> **SELECTED TEXT**:

I have read the article, and most of the back and forth.  Couple of
observations.

I will assume the "bite" that has been described occurs, and, that
like Scott and Jeffrey have stated, it is repeatable.  

First, if all the posts were written to point out a potential "thing",
that thing has been made well known by this point x 20.

Second, to what Jeffrey has said.  Most everyone that has a car and a
helmet believe they are "pretty damned good drivers".  If in fact you
are a good driver, you know what I am saying is true.  Fact is,
though, IF this bite is something that can be induced in a torsen car,
above a given ___/10ths driving method, and under repeatable
conditions [ie., everytime on that 3rd curve using the high line at
70] and you continually induce it, and, as several write--it is a
dangerous loss of control "thing", then that is driver error by
definition, unless you are some kinda test pilot.  Like saying "it
hurts when I poke my finger in my eye".  Ah, don't poke your finger in
your eye?

> **PROVIDED RECORDS**:
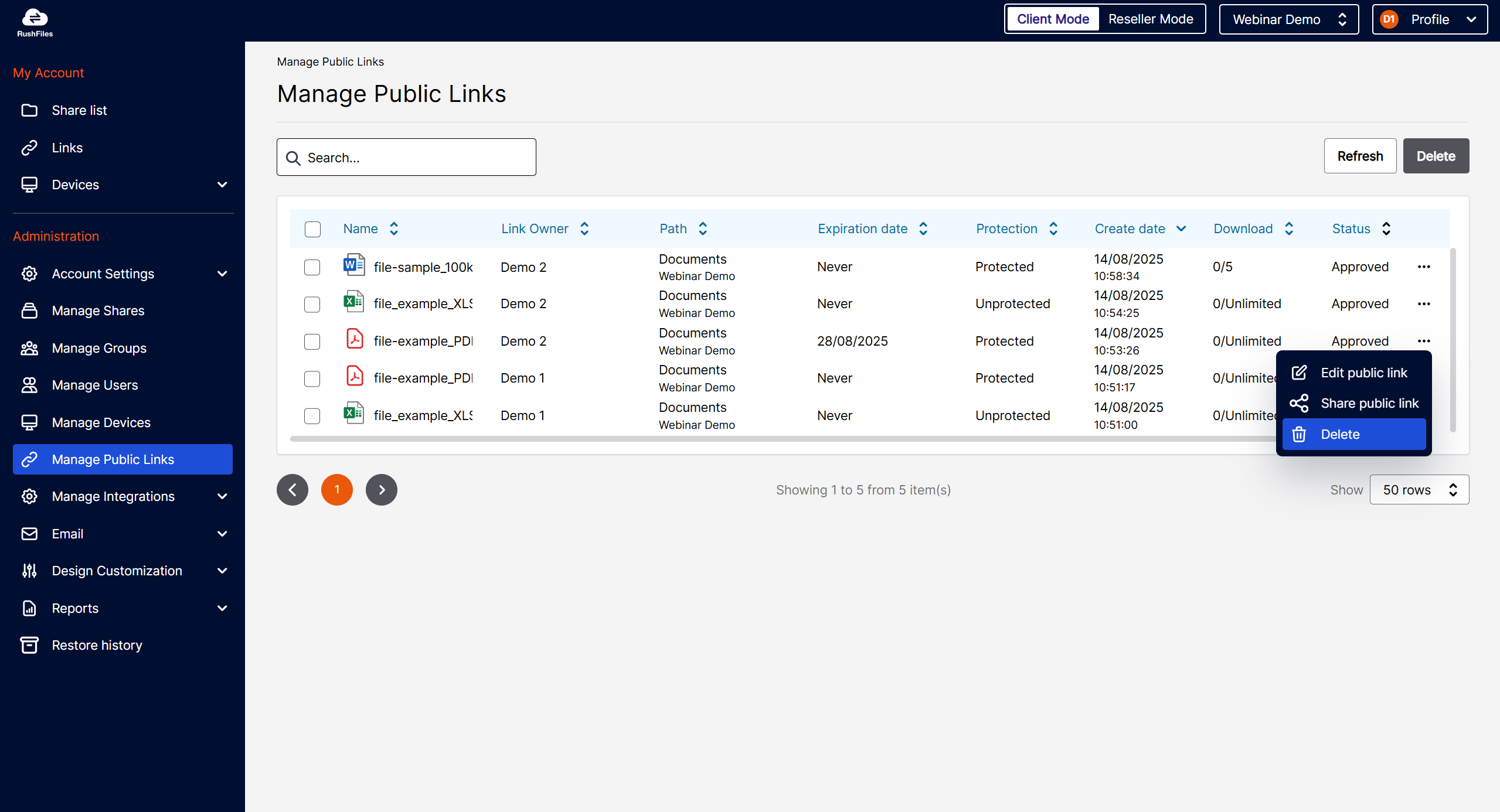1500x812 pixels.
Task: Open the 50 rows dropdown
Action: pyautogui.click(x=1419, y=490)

...

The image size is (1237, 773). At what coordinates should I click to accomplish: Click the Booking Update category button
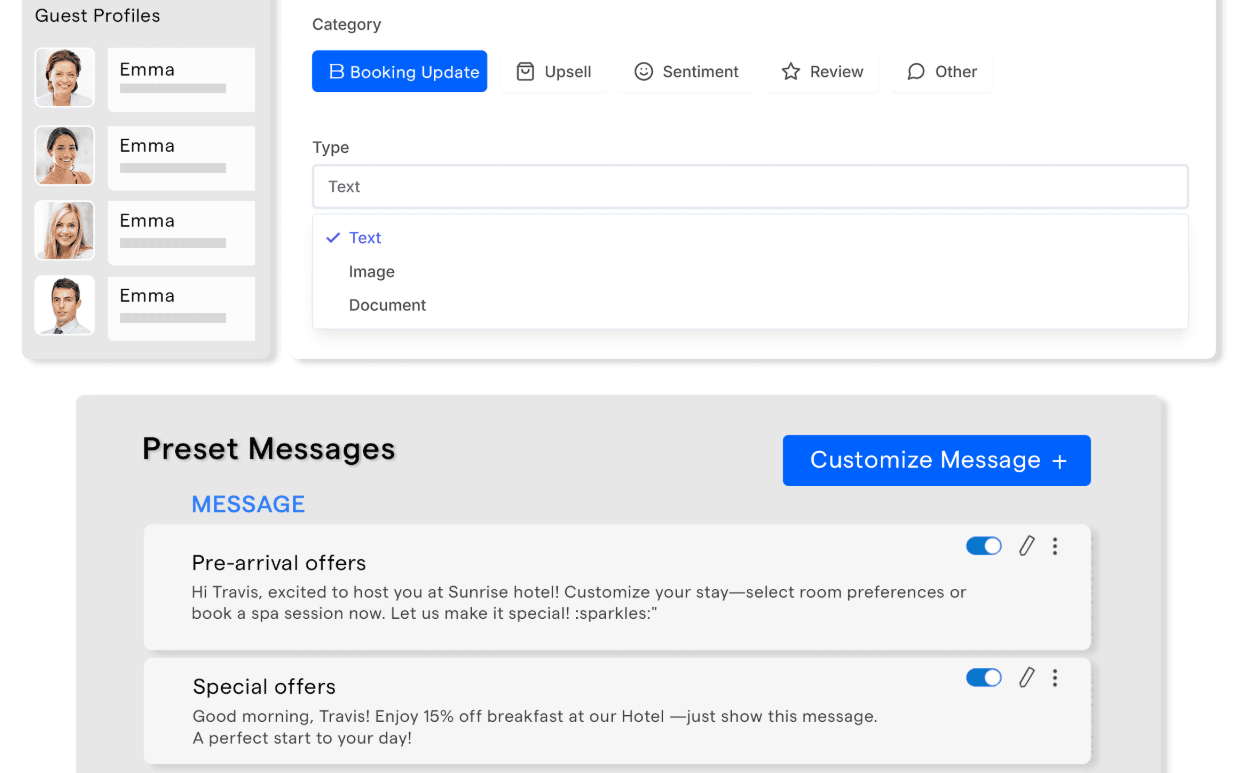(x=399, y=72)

==

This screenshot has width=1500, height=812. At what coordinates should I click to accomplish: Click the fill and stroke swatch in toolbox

> **WHAT YOU NEED TO DO**:
- 1) Please translate this sentence from the post about the "bite" in a torsen car into Spanish: "If in fact you are a good driver, you know what I am saying is true."
- 2) Reproduce the post about the "bite" in a torsen car word for word, starting with "I have read" and going on through "it is repeatable.".

> **WORKED SOLUTIONS**:
- 1) Si de verdad eres un buen conductor, sabes que lo que digo es cierto.

- 2)
I have read the article, and most of the back and forth.  Couple of
observations.

I will assume the "bite" that has been described occurs, and, that
like Scott and Jeffrey have stated, it is repeatable.